→ **YOUR INSTRUCTIONS**
One line at a time, check the entries below for the word "computer", and copy each line that has it.

(Records from a data source)
○ ○ ○
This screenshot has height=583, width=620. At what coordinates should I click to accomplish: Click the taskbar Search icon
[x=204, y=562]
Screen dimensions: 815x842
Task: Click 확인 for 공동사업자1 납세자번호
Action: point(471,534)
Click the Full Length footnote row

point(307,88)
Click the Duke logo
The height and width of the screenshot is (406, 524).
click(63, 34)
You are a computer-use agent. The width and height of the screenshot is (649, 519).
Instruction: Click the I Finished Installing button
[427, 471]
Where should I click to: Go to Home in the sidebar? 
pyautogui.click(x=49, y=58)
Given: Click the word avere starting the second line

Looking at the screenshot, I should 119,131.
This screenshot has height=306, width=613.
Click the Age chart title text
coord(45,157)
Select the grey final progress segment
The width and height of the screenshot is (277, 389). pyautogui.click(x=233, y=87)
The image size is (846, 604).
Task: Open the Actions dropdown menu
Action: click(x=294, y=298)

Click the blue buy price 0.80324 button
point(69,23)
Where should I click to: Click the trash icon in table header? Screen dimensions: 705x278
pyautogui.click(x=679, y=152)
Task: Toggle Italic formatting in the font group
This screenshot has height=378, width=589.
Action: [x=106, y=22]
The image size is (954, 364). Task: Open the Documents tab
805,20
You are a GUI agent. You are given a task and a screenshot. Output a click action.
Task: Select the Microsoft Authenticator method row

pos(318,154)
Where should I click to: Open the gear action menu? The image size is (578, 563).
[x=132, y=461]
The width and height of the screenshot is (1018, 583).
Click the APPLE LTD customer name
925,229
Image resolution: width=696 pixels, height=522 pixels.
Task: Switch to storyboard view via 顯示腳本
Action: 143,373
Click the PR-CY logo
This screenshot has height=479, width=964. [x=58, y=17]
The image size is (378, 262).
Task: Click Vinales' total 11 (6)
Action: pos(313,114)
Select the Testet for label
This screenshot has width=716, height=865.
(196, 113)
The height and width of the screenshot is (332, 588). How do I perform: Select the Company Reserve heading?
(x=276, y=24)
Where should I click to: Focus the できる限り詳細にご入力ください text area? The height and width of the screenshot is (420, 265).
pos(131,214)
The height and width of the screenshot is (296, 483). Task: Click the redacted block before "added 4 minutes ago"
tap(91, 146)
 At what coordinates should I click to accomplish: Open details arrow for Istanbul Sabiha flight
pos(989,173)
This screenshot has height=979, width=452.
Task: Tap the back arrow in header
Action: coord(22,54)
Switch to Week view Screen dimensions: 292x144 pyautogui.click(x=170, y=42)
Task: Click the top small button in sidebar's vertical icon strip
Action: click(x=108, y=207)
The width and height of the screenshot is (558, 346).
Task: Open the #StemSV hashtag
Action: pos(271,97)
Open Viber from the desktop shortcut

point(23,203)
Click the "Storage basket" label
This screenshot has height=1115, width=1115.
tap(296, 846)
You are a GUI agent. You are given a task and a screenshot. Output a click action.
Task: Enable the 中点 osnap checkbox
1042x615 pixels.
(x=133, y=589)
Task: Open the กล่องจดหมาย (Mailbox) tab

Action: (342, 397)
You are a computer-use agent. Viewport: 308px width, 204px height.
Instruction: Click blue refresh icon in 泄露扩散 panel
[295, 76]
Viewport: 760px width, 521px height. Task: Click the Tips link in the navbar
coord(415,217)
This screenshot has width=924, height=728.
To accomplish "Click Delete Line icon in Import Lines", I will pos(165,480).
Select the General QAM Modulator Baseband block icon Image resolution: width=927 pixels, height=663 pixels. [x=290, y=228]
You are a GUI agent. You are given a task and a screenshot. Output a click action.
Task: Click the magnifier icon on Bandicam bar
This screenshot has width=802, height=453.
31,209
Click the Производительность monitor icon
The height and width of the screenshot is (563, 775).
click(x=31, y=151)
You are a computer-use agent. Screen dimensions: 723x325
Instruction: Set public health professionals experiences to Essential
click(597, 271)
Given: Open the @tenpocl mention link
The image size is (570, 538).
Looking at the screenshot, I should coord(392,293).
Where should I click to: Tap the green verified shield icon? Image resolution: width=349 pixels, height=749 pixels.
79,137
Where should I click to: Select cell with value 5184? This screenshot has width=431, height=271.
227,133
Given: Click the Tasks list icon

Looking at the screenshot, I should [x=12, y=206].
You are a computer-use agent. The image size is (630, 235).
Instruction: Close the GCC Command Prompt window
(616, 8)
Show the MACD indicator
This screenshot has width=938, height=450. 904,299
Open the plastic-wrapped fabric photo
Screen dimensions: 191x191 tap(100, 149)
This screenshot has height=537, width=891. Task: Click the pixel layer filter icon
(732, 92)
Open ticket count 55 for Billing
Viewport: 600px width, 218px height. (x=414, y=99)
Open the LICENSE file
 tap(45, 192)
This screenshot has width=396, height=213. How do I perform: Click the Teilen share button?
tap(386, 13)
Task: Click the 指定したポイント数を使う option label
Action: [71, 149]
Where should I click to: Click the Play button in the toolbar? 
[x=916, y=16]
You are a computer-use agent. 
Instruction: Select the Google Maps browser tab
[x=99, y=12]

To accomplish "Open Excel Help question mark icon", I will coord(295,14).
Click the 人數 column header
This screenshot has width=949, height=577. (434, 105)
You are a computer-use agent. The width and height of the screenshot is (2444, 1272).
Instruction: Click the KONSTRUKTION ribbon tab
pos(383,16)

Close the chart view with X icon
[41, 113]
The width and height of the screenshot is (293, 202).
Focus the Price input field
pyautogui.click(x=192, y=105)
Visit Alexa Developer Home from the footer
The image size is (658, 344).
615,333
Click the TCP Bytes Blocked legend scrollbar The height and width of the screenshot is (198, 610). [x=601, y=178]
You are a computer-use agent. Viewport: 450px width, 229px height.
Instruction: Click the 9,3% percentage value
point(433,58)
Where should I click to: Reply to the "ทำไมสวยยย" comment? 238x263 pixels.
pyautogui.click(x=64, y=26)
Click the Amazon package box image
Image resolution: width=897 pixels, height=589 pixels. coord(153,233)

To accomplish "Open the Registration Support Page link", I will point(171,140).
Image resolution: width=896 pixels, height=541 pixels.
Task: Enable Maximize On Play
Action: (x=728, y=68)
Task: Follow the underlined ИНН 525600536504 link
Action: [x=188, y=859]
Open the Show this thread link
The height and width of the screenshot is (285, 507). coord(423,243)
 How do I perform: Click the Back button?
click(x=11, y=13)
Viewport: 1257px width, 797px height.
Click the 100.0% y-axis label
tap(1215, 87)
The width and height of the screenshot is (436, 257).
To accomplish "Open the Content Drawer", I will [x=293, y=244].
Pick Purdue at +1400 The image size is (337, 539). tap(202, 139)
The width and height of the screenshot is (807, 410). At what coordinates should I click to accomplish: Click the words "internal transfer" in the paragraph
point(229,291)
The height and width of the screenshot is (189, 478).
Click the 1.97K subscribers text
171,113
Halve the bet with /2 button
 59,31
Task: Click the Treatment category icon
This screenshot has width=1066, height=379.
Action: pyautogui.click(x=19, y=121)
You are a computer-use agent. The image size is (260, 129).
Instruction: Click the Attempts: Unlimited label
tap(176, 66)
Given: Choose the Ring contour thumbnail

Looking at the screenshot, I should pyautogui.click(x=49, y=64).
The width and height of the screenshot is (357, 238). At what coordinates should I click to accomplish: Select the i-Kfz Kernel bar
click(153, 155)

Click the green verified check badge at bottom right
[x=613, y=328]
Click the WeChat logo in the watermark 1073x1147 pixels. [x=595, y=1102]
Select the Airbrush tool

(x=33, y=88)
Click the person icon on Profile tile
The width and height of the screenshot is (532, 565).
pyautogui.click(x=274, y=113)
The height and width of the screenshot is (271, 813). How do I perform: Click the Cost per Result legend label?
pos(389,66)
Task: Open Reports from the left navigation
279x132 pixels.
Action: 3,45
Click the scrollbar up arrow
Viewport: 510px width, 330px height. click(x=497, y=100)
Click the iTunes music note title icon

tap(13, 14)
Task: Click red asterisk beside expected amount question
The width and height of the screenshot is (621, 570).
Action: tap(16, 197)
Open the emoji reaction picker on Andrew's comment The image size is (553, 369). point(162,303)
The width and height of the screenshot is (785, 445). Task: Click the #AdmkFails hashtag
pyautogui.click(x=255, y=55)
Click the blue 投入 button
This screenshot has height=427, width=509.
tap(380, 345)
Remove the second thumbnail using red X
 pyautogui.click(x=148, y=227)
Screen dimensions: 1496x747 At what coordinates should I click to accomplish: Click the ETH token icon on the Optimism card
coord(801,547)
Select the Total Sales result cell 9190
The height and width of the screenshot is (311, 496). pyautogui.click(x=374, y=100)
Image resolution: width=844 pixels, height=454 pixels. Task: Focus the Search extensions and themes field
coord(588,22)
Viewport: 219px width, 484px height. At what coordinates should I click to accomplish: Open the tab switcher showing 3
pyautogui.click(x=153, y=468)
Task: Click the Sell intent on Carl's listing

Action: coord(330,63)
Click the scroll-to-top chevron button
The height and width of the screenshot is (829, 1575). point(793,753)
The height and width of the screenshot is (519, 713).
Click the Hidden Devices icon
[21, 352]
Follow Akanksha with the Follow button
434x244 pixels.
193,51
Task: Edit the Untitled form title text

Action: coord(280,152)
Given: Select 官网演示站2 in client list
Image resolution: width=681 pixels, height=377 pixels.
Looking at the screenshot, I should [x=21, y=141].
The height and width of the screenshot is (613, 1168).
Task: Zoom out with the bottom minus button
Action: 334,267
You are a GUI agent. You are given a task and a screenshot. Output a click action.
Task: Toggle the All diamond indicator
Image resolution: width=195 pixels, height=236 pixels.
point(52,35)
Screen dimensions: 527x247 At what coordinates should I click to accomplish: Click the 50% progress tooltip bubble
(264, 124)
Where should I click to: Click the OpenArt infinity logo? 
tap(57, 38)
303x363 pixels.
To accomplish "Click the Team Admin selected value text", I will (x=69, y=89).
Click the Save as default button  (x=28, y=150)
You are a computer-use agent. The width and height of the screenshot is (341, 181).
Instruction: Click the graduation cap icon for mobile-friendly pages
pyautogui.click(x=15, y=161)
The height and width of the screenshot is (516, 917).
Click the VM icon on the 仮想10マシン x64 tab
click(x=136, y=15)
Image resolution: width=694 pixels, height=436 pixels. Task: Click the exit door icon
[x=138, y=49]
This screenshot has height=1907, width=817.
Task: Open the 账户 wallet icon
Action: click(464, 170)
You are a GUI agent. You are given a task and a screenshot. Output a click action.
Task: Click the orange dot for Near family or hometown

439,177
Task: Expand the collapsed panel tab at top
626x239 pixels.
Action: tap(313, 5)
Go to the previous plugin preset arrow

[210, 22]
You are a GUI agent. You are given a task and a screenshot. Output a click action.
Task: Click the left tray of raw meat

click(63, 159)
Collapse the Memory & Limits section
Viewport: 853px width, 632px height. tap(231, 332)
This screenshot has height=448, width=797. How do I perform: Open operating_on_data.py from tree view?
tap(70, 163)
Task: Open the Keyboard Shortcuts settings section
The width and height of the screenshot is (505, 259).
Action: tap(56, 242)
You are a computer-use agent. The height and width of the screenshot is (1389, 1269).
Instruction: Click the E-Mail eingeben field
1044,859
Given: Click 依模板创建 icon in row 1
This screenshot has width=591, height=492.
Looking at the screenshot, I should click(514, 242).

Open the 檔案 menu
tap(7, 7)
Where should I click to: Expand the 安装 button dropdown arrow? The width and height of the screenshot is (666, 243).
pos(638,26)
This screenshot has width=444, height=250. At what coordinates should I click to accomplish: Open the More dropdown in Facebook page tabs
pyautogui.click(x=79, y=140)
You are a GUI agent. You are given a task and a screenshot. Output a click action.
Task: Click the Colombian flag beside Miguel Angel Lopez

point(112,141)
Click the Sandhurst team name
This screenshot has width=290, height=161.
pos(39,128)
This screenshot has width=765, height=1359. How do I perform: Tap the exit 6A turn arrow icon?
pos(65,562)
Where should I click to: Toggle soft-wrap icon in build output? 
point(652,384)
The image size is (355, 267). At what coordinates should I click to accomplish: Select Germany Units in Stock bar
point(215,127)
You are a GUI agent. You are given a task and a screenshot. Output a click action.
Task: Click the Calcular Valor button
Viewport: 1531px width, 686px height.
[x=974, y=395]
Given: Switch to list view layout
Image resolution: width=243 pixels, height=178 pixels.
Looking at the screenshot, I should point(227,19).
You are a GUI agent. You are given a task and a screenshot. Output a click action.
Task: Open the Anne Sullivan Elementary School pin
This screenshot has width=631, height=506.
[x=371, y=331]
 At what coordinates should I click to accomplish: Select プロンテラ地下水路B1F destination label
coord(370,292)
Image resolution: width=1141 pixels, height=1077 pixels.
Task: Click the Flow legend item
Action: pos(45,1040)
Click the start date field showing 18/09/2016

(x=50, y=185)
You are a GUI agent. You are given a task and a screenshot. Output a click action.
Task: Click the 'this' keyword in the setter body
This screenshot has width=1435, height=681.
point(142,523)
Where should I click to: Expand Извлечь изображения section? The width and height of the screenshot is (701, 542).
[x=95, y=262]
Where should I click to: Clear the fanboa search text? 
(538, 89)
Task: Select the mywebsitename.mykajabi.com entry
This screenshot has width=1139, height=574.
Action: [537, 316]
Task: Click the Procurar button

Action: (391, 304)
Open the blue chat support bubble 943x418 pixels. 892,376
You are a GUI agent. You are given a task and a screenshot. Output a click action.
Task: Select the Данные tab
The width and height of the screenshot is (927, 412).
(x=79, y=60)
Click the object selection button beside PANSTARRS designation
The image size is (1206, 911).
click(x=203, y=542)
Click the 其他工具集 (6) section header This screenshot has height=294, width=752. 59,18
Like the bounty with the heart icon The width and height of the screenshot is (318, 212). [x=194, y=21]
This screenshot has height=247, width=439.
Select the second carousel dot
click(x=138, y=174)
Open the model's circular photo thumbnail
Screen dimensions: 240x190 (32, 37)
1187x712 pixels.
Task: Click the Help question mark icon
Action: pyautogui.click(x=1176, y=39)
○ ○ ○
→ **ANSWER TO THIS TASK**
You are a computer-use agent. The width and height of the screenshot is (649, 519).
You are a computer-use agent. Viewport: 308px width, 204px height.
You are a computer-use agent. Screen dimensions: 723x325
You are a computer-use agent. The image size is (630, 235).
You are a computer-use agent. 
You are a computer-use agent. The width and height of the screenshot is (2444, 1272).
You are a computer-use agent. Viewport: 450px width, 229px height.
You are a computer-use agent. The image size is (260, 129).
You are a computer-use agent. The width and height of the screenshot is (341, 181).
You are a computer-use agent. The height and width of the screenshot is (1389, 1269).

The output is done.